[PASSAGE]
--

Dr. Michelle Jones | Published on October 23, 2013
Updated on February 13, 2018
Cancer survivors are often portrayed as heroic, doomed, sweet, patient and forbearing. I was none of these things: when I was diagnosed with Stage II breast cancer and told I had a 40 percent chance of living five years, I was not heroic; nor was I afraid. I had a two-year-old son and a six-month-old daughter. I was furious.
I was raised in an era when Betty Ford’s disclosure of her breast cancer was controversial (according to some, she should have been more like Nancy Reagan, whose first words after surgery to her husband were, “I’m sorry”). Mentioning the word “breast” in public was taboo. Further, Midwesterners are a stoic lot and loath talking about personal issues. But I reacted to my diagnosis by being angry at people treating “cancer” as a word with incredible power, so much power that it could not be spoken in public. Talking about it, breaking the taboo, saps the word of its strength and makes us able to fight it.
This may not be politically correct, but anger propelled me through cancer. It got me through the surgery, the chemotherapy and the radiation. I wanted to beat it in every way possible, to not let it get the better of me. Once I was through the treatments, I was militant in my openness: I gave presentations, I handed out shower cards to my Women’s Studies students, I chatted up people in the oncologist’s waiting room, I wrote articles. Forewarned is forearmed; you can’t prevent what you don’t know about.

--

Stored data entries:

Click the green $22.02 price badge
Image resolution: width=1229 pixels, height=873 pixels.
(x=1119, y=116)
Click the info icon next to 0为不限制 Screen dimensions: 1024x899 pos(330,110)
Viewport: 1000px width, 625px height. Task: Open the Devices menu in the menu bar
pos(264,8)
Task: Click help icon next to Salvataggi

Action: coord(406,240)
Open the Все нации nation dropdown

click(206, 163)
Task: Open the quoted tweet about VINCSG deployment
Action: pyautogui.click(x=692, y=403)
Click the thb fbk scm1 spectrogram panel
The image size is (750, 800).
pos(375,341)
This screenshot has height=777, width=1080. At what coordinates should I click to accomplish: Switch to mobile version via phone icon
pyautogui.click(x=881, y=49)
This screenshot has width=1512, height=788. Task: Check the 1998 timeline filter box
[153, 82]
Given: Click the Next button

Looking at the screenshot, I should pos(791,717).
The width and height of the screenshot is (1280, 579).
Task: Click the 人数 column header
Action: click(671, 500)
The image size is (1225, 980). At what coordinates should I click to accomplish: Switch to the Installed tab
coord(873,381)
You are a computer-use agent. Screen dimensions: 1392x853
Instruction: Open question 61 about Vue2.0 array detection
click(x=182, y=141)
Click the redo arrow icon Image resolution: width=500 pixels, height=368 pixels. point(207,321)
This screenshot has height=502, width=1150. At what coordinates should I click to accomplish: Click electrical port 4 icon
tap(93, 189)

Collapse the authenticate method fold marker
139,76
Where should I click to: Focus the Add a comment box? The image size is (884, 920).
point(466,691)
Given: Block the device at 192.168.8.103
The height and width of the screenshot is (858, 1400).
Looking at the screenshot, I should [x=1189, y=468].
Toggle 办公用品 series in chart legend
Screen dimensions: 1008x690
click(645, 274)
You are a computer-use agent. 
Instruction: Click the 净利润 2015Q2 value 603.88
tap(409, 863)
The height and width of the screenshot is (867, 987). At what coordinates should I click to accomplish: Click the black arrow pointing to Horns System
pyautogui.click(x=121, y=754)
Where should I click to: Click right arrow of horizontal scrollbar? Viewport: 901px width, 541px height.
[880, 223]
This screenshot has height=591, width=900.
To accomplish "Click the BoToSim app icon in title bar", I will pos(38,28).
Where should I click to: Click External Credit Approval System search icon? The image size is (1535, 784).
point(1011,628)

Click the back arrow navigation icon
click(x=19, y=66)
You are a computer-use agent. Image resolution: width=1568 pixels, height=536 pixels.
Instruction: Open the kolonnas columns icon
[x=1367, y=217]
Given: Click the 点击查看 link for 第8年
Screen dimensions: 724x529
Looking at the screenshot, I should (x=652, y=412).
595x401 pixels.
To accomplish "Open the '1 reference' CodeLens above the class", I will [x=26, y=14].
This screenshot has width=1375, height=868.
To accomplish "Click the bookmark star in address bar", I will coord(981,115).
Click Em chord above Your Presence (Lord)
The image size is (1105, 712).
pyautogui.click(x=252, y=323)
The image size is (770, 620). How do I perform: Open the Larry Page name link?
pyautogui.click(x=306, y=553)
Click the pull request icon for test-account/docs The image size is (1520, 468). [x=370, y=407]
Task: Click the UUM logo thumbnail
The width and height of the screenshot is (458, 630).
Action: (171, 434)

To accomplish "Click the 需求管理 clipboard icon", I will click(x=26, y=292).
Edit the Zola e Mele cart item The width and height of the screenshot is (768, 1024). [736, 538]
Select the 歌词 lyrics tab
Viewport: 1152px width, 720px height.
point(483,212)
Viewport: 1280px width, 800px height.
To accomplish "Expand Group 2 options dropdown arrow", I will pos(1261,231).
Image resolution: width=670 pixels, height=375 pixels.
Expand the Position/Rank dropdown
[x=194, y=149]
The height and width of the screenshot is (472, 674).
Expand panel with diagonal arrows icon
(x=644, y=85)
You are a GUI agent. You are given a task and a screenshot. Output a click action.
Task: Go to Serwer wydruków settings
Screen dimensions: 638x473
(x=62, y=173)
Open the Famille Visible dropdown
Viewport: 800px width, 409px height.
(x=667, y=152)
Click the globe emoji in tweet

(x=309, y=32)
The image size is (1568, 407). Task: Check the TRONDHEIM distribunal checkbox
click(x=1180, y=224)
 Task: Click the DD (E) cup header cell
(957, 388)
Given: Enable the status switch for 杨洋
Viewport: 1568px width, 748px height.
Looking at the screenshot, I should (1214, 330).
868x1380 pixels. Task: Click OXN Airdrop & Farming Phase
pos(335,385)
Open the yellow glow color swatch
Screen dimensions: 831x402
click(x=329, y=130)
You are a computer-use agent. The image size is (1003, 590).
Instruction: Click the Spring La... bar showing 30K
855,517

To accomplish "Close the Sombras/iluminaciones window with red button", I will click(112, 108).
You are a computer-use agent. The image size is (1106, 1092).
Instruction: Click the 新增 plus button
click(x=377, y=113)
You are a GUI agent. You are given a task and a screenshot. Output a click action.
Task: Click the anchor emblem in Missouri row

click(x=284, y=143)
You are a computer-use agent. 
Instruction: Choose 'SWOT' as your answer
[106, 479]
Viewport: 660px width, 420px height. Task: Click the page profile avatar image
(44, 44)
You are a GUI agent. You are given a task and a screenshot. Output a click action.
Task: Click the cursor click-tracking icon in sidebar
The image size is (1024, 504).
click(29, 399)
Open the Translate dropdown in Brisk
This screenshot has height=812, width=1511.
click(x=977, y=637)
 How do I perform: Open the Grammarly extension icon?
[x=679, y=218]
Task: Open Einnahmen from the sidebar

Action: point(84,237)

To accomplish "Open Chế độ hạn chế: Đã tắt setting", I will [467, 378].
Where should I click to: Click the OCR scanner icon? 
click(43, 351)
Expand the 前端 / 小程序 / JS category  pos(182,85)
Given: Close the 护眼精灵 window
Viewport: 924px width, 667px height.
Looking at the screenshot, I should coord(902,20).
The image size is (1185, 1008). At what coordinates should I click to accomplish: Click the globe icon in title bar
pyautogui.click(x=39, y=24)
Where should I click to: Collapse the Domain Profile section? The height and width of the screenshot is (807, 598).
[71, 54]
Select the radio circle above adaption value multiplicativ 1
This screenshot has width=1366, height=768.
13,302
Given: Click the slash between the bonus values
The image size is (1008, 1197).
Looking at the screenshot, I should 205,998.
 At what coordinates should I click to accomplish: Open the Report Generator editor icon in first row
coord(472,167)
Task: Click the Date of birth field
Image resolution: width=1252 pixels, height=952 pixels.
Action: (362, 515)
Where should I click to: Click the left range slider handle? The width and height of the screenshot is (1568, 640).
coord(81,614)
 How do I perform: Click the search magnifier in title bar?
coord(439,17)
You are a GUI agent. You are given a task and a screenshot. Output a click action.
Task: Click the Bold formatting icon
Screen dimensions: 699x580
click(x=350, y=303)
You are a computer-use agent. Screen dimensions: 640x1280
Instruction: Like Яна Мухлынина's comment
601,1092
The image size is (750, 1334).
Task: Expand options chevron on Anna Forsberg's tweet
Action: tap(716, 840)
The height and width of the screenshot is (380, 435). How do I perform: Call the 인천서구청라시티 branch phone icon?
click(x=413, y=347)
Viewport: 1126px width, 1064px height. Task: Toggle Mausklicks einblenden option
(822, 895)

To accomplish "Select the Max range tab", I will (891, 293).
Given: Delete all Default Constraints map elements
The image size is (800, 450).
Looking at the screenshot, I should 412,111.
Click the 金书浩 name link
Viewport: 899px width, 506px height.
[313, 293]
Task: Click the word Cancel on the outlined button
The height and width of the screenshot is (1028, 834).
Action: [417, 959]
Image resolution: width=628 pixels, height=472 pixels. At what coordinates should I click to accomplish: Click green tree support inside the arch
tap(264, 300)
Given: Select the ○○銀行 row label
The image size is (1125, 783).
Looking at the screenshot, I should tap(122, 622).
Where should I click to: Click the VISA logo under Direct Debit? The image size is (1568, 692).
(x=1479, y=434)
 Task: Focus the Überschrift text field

--

[APPLY WHAT YOU READ]
**a.** Translate this sentence from the breast cancer essay into Spanish: "I had a two-year-old son and a six-month-old daughter."
**b.** Condense the paragraph of the breast cancer essay that begins "This may not be politically correct" into a short bulleted list that keeps its main facts.
**c.** From the breast cancer essay, quote the stretch from "Dr. Michelle Jones" through "I was furious.".

[REPLIES]
**a.** Tenía un hijo de dos años y una hija de seis meses.

**b.**
- Anger carried the author through cancer: the surgery, the chemotherapy and the radiation.
- The author wanted to beat the disease in every possible way.
- After treatment, the author was openly militant, giving presentations, handing out shower cards to Women's Studies students, talking with people in the oncologist's waiting room, and writing articles.
- The guiding idea was that forewarned is forearmed, since you can't prevent what you don't know about.

**c.**
Dr. Michelle Jones | Published on October 23, 2013
Updated on February 13, 2018
Cancer survivors are often portrayed as heroic, doomed, sweet, patient and forbearing. I was none of these things: when I was diagnosed with Stage II breast cancer and told I had a 40 percent chance of living five years, I was not heroic; nor was I afraid. I had a two-year-old son and a six-month-old daughter. I was furious.